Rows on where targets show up
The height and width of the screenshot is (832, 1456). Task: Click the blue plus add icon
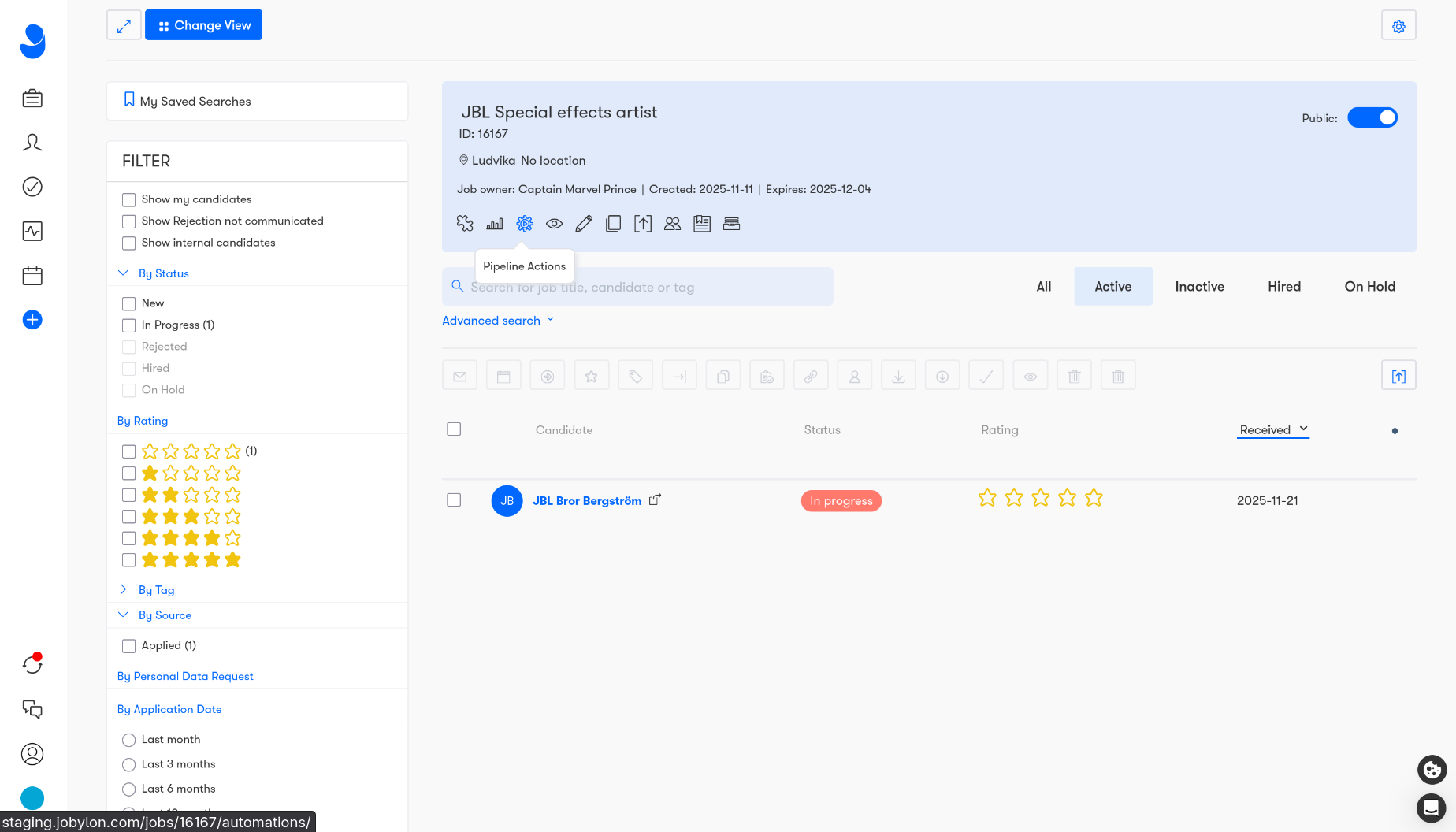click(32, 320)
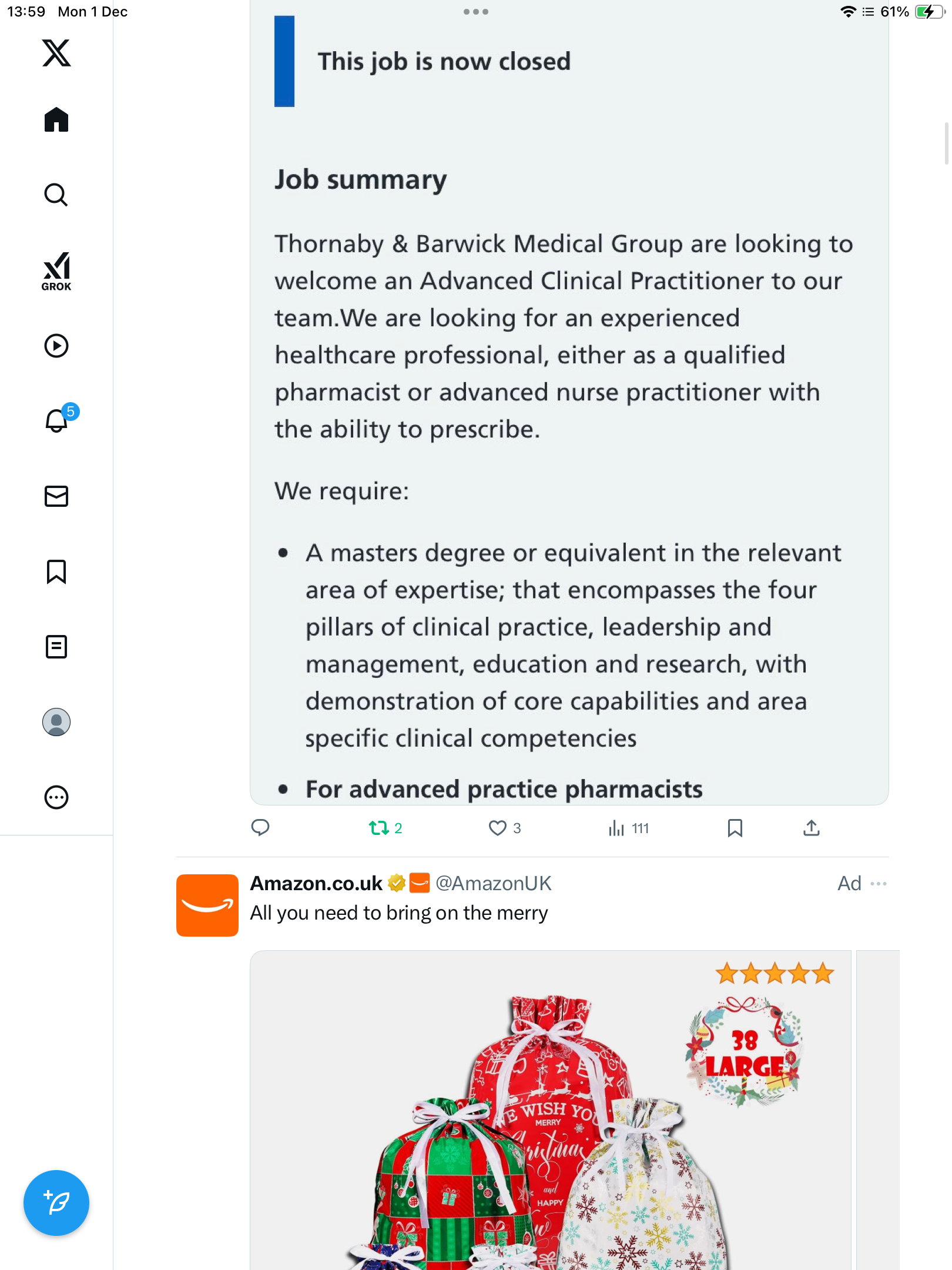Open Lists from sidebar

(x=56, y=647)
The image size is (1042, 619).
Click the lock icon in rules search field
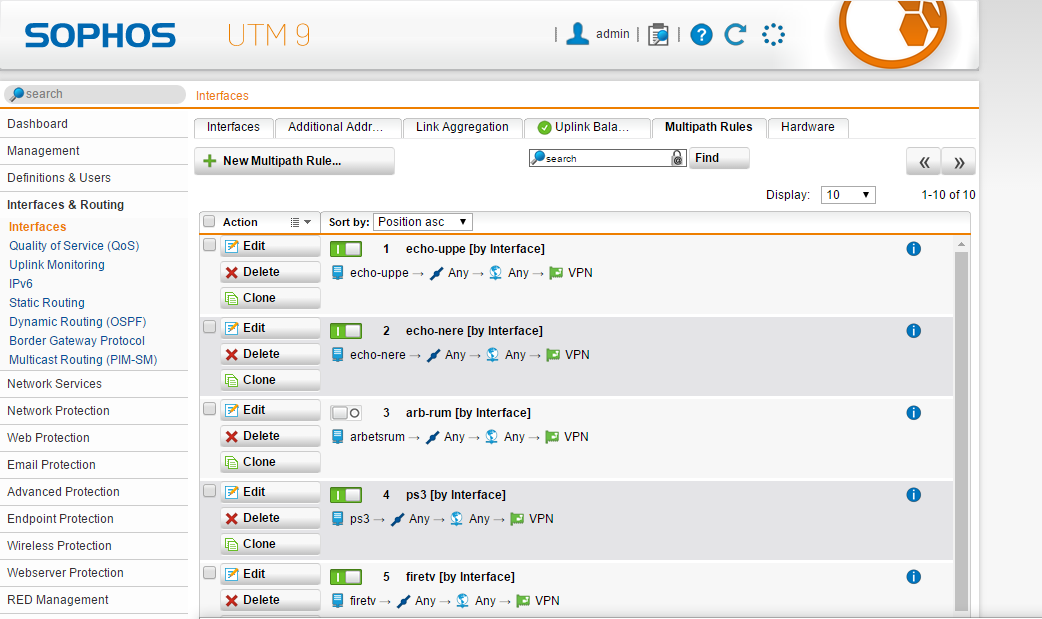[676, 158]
---
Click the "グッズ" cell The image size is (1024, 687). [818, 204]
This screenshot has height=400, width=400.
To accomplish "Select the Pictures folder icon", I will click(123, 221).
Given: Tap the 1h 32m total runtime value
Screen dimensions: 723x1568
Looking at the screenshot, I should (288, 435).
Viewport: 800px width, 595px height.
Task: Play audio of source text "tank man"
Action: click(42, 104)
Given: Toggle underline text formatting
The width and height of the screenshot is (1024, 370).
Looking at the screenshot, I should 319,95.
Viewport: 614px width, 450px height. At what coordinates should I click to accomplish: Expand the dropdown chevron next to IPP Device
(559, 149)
...
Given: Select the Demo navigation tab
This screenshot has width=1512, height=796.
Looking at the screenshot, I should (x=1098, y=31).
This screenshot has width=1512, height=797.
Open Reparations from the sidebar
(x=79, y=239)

- [Stated task]
Rewrite the listing lines starting with the line that contains "Given: Select the Demo navigation tab" and going on through the line that contains "(x=79, y=239)", replacing "sidebar" with "side menu" and leaving everything else unchanged. Return only those lines.

- [Solution to this problem]
Given: Select the Demo navigation tab
This screenshot has width=1512, height=796.
Looking at the screenshot, I should (x=1098, y=31).
This screenshot has width=1512, height=797.
Open Reparations from the side menu
(x=79, y=239)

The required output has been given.